Perovskite solar cells: A new paradigm in Energy sector

Mohammad-Khaja-NazeeruddinBy Prof. Mohammad Khaja Nazeeruddin, Ecole polytechnique fédérale de Lausanne, Switzerland.

Methylammonium lead triiodide perovskite solar cells have emerged as credible contenders to conventional p-n junction photovoltaic devices. Perovskite material involves low cost precursors, capable of being processed via a variety of scalable methods and deliver high power conversion efficiencies comparable to thin film and crystalline silicon solar cells.1-2 Using CH3NH3PbI3 perovskite as an absorber layer and molecularly engineered functional hole transport material, power conversion efficiencies (PCE) over 22% were obtained.3-5 However, a fundamental understanding of the working principle of perovskite solar cells, and stability of the material is still lacking. In addition, an anomalous hysteresis behavior in the current-voltage characteristics is often reported in perovskite solar cells possibly related to ion migration and imbalanced extraction of charges. In this talk we present various deposition methods for perovskite absorbing layer, and the synthesis and characterization of novel hole transporting materials.

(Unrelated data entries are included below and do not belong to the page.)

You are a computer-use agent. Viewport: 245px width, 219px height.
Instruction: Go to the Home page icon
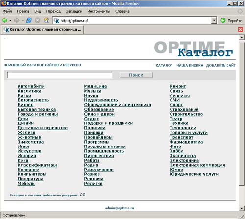click(x=47, y=20)
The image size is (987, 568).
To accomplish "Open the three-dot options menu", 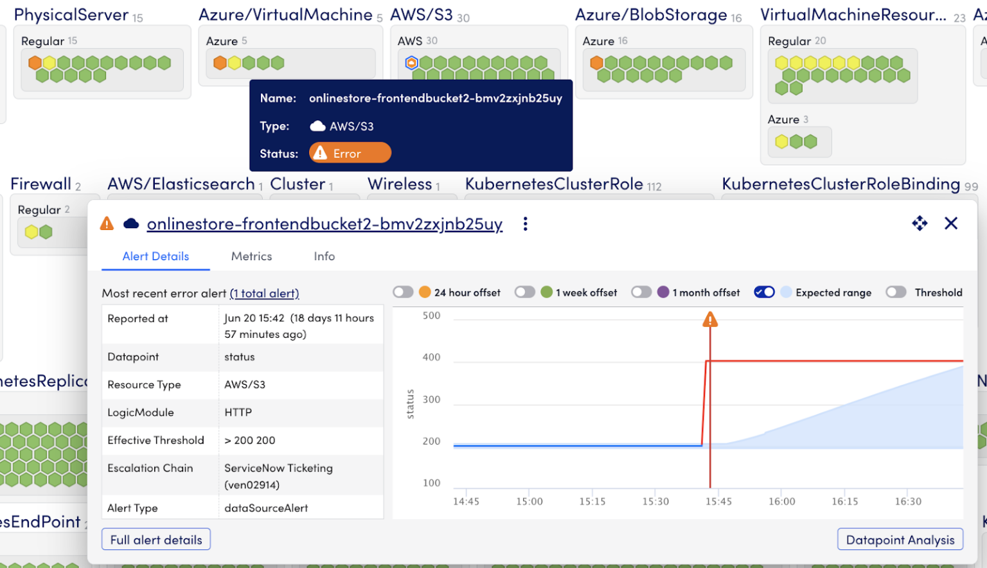I will tap(525, 223).
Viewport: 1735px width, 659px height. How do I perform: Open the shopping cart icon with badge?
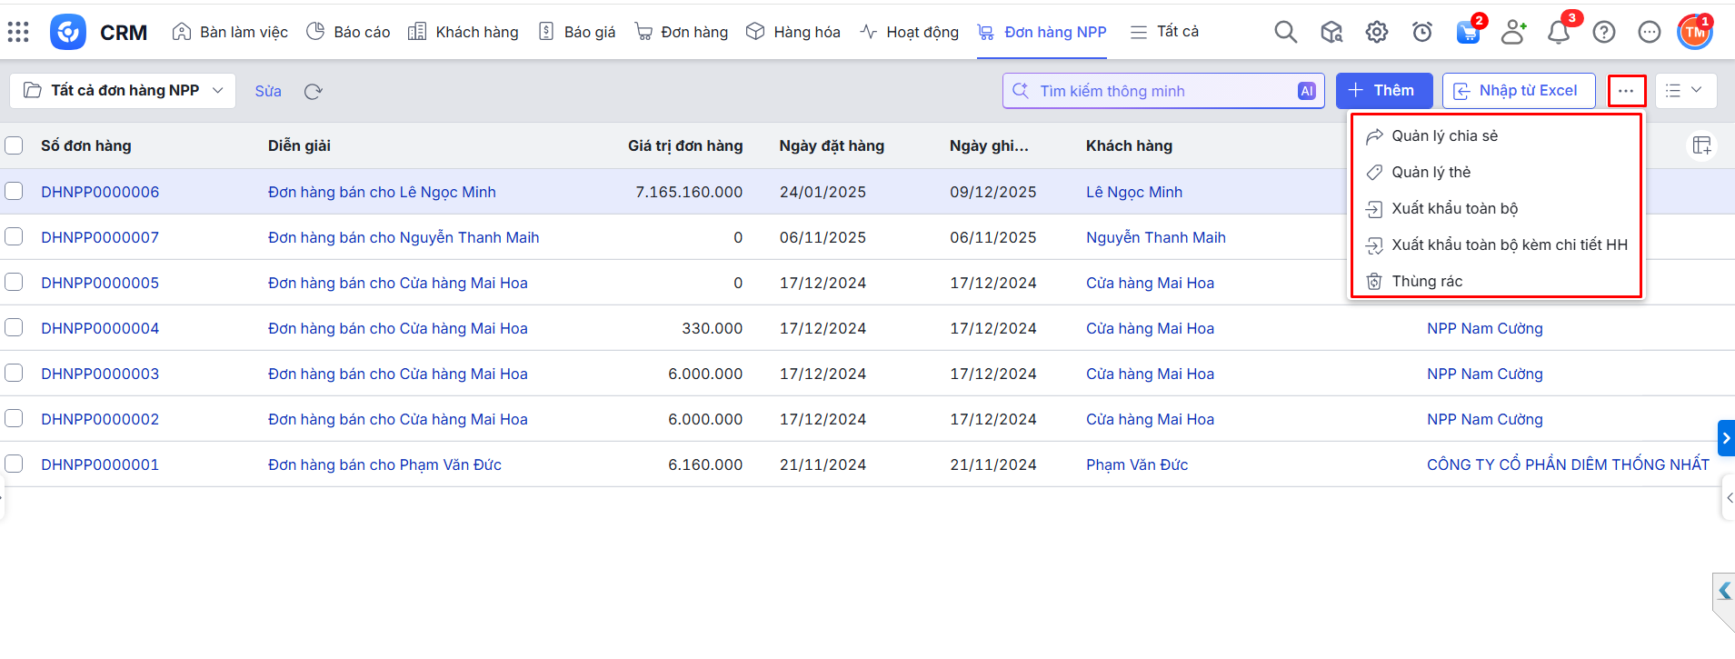[1468, 33]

(1). Lee, M. M., Teuscher, J., Miyasaka, T., Murakami, T. N. & Snaith, H. J. Science 338, 643−647 (2012).
(2). Burschka, J., Pellet, N., Moon, S-J., Humphry-Baker, R., Gao, P., Nazeeruddin. & Grätzel, M, Nature 499, 316−319 (2013).
(3). www.nrel.gov/ncpv/images/efficiency_chart.jpg.
(4). Jingshan Luo, Jeong-Hyeok Im, Matthew T. Mayer, Marcel Schreier, Mohammad Khaja Nazeeruddin, Nam-Gyu Park, S. David Tilley, Hong Jin Fan, Michael Grätzel, Science, 2014, 345 (6204), 1593-1596.
(5). A molecularly engineered hole-transporting material for efficient perovskite solar cells, Michael Saliba & Mohammad Khaja Nazeeruddin, Nature Energy 1, Article number: 15017 (2016), doi:10.1038/nenergy.2015.17

Biography

Prof. Mohammad K. Nazeeruddin current research at EPFL focuses on Dye Sensitized and Perovskite Solar Cells, CO2 reduction, Hydrogen production, and Light-emitting diodes. He has published more than 530 peer-reviewed papers, ten book chapters, and inventor/co-inventor of over 65 patents. The high impact of his work has been recognized by invitations to speak at over 150 international conferences. Nazeeruddin has been named Thomson Reuters “Highly Cited Researcher” and one of the 19 scientists identified by Thomson Reuters as The World’s Most Influential Scientific Minds 2015 from all scientific domains. He appeared in the ISI listing of most cited chemists, and has more than 55 000 citations with an h-index of 110. He is teaching “Functional Materials” course at EPFL, and Korea University.
He is appointed as World Class University (WCU) professor by the Korea University, Jochiwon, Korea, Adjunct Professor by the King Abdulaziz University, Jeddah, Visiting Professor at King Saud University, Riyadh, Saudi Arabia and Eminent Professor at Brunei.